Figure 2.

11R2 is an allele of nudE: overview of the single-nucleotide polymorphism (SNP) mapping. (A and F) grk*mCherry in 11R2 (A) and nudE^39A (F) stage 3−6 egg chambers. Lack of localized grk*mCherry indicates the absence of oocyte. (B) Lack of Orb staining in a 11R2 germline clone (*, marked by the absence of LacZ expression; B′) confirms the failure to form an oocyte. Shown is a projection of a series of z-stack confocal sections that cover the whole egg chamber. (C) Crossing scheme for the SNP mapping.

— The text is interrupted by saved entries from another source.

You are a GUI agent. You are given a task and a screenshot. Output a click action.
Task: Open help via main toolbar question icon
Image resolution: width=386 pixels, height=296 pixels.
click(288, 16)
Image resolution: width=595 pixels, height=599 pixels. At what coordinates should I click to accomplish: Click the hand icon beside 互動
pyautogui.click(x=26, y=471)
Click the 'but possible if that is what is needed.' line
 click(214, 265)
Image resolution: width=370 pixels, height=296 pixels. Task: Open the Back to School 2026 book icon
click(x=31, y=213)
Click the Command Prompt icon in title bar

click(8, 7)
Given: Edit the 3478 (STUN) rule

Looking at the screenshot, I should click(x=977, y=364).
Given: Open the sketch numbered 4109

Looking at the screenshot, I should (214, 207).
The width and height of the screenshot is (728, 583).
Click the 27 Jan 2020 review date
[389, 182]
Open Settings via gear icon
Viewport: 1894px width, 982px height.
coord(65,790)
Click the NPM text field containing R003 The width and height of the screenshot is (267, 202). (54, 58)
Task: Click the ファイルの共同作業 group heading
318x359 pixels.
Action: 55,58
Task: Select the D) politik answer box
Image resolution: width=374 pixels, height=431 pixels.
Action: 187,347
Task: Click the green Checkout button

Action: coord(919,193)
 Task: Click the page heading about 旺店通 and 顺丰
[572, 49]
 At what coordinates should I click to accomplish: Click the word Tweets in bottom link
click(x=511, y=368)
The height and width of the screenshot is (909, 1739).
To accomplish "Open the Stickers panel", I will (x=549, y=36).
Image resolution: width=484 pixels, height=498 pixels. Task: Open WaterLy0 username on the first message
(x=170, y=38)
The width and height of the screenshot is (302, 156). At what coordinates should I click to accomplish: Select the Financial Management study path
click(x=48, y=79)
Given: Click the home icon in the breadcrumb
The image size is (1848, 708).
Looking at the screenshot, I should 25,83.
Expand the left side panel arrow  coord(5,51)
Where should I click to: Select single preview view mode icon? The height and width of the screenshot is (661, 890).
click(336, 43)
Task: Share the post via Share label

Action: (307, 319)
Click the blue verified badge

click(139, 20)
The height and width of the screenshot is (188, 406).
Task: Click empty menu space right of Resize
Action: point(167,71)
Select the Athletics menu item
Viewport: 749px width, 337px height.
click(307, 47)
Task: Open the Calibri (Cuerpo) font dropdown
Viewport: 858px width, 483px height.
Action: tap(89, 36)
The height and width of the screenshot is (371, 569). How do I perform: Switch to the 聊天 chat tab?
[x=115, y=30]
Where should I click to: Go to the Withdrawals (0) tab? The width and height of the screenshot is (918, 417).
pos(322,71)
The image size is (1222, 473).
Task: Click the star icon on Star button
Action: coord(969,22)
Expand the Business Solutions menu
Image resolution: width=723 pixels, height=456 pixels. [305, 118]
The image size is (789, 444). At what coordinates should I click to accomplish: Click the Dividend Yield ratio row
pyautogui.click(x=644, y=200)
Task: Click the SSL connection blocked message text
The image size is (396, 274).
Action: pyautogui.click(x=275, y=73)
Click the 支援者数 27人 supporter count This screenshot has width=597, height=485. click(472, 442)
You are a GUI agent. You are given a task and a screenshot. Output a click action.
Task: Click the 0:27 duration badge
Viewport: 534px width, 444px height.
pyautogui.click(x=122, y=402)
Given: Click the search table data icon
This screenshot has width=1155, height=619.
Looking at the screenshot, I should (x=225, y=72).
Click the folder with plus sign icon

Individual F2 females are mated to the tester males (as in the primary screen), and F3 progeny are used for phenotyping (in germline clones) and genotyping. (D, E) summary of SNP genotyping. (D) 48 putative recombinants were genotyped for the SNPs at 61A and at 75F. The ratio of mutant and wild-type recombinants in each group yields an approximate map position. Nonrecombinant lines (group 3) are excluded from the subsequent assays. (E) Genotyping by exclusion shows that the causative lesion lies between 66F and 69C. If necessary, further mapping could have been performed using the four remaining recombinants. Scale bars = 20 μm.